Walcyr quer fazer um alerta
As trapalhadas de Perséfone para perder a virgindade são questionadas por gordinhos que não concordam com a abordagem debochada de Walcyr Carrasco. No site http://www.change.org/pt-BR, no qual é possível criar abaixo-assinado sobre qualquer assunto, há um endereçado ao autor, solicitando que ele pare de relacionar virgindade com obesidade de forma ridícula. Tem quase 4 mil assinaturas.
Em resposta às críticas, Walcyr divulgou uma carta aberta, explicando que é gordinho e já sentiu preconceito. Na sua opinião, os gordos são mais discriminados do que os negros, e o objetivo de Perséfone é alertar sobre isto.
"O que vale é o amor, o respeito"
Um dos galãs de Amor à Vida, Rodrigo Andrade vive na ficção um tipo de paixão que desafia padrões. O relacionamento entre o fisioterapeuta Daniel - de porte atlético e boa-pinta - com a enfermeira Perséfone - gordinha, sedentária e virgem - não demorou a gerar polêmica e burburinhos exalando preconceito. Num dos pontos de encontro entre ator e personagem, Rodrigo defende o conteúdo, e não tão somente a embalagem, como requisito fundamental ao amor.
- Eu namorei poucas vezes, nunca rolou com uma gordinha. Mas já fiquei. Para mim, não é um problema. Não posso ser hipócrita e dizer que não presto atenção no físico, mas o que fica mesmo é o conteúdo - reforça Rodrigo.
O ator revela ter vivido uma situação parecida com a do fisioterapeuta:
- Na balada, escolho as mulheres mais bonitas do meu ponto de vista. Mas já aconteceu de eu ficar com alguma não tão bonita e me apaixonar. Vieram falar comigo: "nossa, você já pegou tanta mulher mais bonita...". Mas o que vale é o amor, o respeito.
Indignação com a novela
- O preconceito existe de verdade. Com 99% dos gordos, o que faz engordar é o lado emocional. Quando estou gordo, a autoestima baixa e, se estou ansioso, como. Comparo a obesidade ao alcoolismo, é uma doença que tem de ser tratada, não acusada. Na novela, Walcyr Carrasco está hostilizando a figura do gordo. Em vez de ajudar a reduzir o preconceito, está reforçando. Muitas vezes, as situações da Perséfone me agridem, falta sensibilidade.
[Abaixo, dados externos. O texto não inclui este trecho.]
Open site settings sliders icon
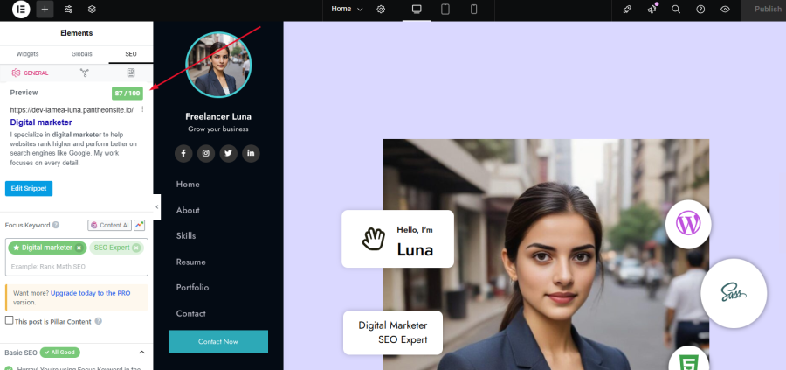tap(68, 9)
Fábio Verçoza, Rei Momo de Porto Alegre
- As situações de discriminação existem, mas sempre digo que, se a gente não se valorizar, os outros não vão fazer isto. Vejo que a maioria dos gordos não se aceita, acho que é por isso que há tanta crítica e que fica por isso mesmo. Foi por este motivo que quis participar do Miss Plus Size, para mostrar que não é preciso ter um corpo escultural para representar o Estado. As situações pelas quais a Perséfone passa me indignam. A gozação e o vexatório, a coisa de ligar a obesidade à virgindade, nada me agrada.
Ariane Plangg, Miss Rio Grande do Sul Plus Size 2014
Diz a Justiça
- Embora não haja legislação específica dirigida aos obesos, o gordinho que foi discriminado ou ofendido tem maneiras de buscar reparação, conforme diz Cláudio Brito, comentarista de assuntos jurídicos do Grupo RBS. São elas:
- Crime de injúria: se o gordinho teve a sua dignidade ofendida, pode processar o agressor por injúria. A pena é a detenção de um a seis meses ou multa.
- Danos morais: reparação financeira por ter sofrido prejuízo moral.
- Assédio moral: quando a discriminação ocorre no ambiente de trabalho, colocando em risco a saúde física ou psiquiátrica do empregado. A pena é a detenção de um a dois anos.